Researchers in Qatar looked at 275 boys, many younger than nine and some as young as five, treated for camel racing injuries at a local hospital.
Seventeen of the boys treated between 1992 and 2003 were left with permanent disabilities and three died.
The findings appear in the Clinical Journal of Sport Medicine.
Lethal sport
Although the sport using child riders, many of them trafficked from South Asia, has been banned in many countries, including Qatar since 2005, experts fear many children continue to be at risk.
If reports are accurate, at least 16,000 camels race at the 17 official tracks in the United Arab Emirates.
Fatalities are also likely to be higher than reported because jockeys who died at the scene of the accident would not have been taken to hospital, said the researchers.
Mature camels can be 2 metres high at the shoulder, weigh more than 680kg and run at speeds of up to 35-40 kilometres per hour during a race, which experts say goes some way to explain why such serious injuries can occur.
Dr Abdulbari Bener and colleagues of the University of Qatar found 40% of the injuries the looked at were severe enough to require hospitalisation, with an average hospital stay of six days.
Most were injuries to the arms, legs and head and were caused by falls. The most severe occurred when the camel fell down on top of the thrown rider.
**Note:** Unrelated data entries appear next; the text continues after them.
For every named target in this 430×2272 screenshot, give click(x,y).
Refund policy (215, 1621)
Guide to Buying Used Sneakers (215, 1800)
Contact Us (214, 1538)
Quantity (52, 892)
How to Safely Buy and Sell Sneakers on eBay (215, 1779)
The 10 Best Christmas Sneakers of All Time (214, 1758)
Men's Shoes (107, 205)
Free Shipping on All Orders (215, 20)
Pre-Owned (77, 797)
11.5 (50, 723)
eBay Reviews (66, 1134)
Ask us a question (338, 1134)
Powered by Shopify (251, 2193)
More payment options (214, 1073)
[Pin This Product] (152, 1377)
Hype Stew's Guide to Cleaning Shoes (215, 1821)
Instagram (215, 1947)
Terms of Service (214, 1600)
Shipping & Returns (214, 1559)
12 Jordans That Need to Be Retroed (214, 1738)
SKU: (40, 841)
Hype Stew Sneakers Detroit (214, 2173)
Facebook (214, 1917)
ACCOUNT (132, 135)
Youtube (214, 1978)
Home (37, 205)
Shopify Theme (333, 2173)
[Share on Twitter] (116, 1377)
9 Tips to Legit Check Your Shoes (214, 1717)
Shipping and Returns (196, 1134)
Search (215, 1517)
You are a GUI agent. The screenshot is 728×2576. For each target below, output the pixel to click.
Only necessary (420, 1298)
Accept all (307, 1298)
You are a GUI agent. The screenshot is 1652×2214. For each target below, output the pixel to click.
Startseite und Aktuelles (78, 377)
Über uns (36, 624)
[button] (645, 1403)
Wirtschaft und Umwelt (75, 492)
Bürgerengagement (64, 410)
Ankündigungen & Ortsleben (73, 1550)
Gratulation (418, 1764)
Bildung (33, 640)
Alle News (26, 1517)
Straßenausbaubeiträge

Many of the injured boys had been trafficked from poor countries to serve as camel jockeys - 91% from Sudan.
Before a race, the child riders may go without food for a week, not as punishment but to keep their weight down, meaning they may also be malnourished, Dr Bener and colleagues told the journal.
In an editorial in the same journal, Drs Dennis and Caroline Caine of Western Washington University said: "It is heart-wrenching to imagine a child as young as four or five...perched or strapped on top of a camel as the animal races up to 35 to 40 kilometres per hour.
"By contrast, children four to five years old in Western culture are still learning to ride a bicycle.
"[This] work is extremely important in raising the level of awareness and concern regarding both the frequency and severity of camel racing injuries among children."